Data –

----

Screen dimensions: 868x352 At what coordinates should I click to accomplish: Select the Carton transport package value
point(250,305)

----

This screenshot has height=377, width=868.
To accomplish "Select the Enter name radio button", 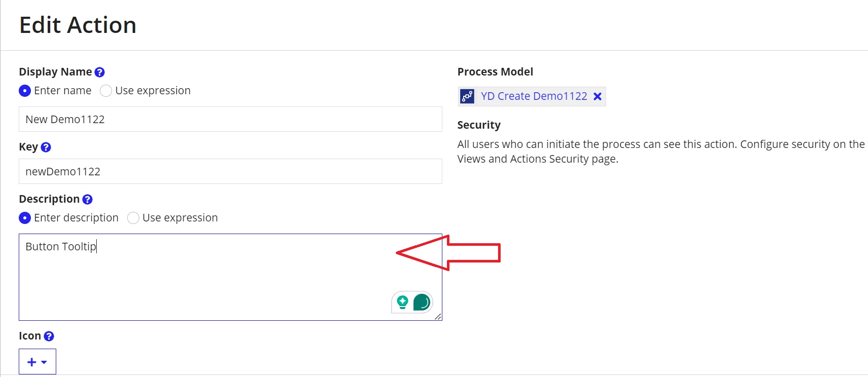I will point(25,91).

----

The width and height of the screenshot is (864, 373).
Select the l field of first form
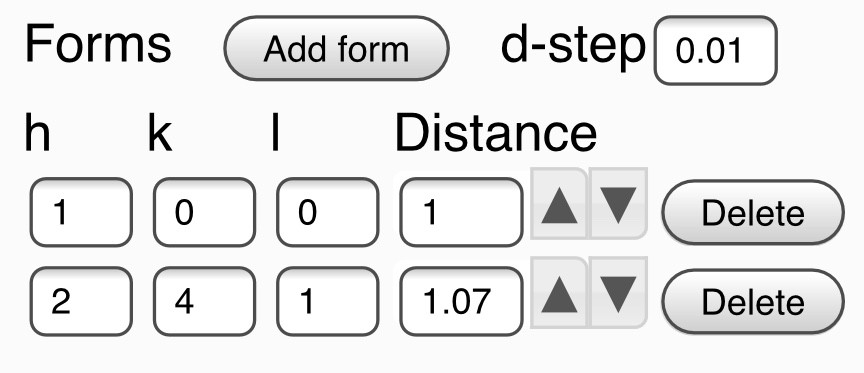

----

Goal –
Pick out and copy each line of the material that contains the string "height". Case counts: uppercase and lowercase letters are not interchangeable.

Output for this task –
This screenshot has height=377, width=868.
The width and height of the screenshot is (864, 373).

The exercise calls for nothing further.